• [Try it] From the first line of the data below through the line holding "Given: Tap the back arrow in the chat header", write out each line exactly as it stands.

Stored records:

- - - - - - -

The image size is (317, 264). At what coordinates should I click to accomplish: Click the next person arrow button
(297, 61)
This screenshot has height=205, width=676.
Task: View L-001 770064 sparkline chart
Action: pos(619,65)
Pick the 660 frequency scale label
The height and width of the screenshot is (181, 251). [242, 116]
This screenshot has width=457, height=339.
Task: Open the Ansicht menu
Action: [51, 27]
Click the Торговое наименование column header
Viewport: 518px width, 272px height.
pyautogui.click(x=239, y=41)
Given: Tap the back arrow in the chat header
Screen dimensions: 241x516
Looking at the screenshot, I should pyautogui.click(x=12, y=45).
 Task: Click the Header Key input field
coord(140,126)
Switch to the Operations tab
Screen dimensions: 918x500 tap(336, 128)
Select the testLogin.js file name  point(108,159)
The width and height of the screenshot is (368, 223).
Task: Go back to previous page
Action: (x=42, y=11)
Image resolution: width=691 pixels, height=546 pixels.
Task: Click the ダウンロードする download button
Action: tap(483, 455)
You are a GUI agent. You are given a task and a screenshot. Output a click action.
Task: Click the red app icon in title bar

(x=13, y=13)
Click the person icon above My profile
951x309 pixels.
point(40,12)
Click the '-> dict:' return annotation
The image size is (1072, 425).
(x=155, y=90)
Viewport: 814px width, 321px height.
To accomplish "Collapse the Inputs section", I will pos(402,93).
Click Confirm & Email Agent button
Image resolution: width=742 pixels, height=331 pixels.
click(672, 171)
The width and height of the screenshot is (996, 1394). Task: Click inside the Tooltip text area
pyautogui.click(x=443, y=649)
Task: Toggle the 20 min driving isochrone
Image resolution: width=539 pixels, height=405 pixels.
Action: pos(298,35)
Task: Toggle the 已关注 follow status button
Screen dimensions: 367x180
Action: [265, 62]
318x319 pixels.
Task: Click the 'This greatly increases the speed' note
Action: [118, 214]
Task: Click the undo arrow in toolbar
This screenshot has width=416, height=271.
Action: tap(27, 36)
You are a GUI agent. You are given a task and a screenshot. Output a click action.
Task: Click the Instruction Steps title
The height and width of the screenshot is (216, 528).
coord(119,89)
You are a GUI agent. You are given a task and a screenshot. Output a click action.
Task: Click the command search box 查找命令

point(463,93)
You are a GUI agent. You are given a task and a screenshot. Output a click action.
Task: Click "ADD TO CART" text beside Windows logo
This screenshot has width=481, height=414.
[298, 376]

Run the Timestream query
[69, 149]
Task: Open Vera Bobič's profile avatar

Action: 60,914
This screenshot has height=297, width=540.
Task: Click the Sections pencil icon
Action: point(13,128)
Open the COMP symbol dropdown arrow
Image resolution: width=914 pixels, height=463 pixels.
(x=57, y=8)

- - - - - - -

• [Output for this task]
The image size is (317, 264). At what coordinates should I click to accomplish: Click the next person arrow button
(297, 61)
This screenshot has height=205, width=676.
Task: View L-001 770064 sparkline chart
Action: pos(619,65)
Pick the 660 frequency scale label
The height and width of the screenshot is (181, 251). [242, 116]
This screenshot has width=457, height=339.
Task: Open the Ansicht menu
Action: [51, 27]
Click the Торговое наименование column header
Viewport: 518px width, 272px height.
pyautogui.click(x=239, y=41)
Given: Tap the back arrow in the chat header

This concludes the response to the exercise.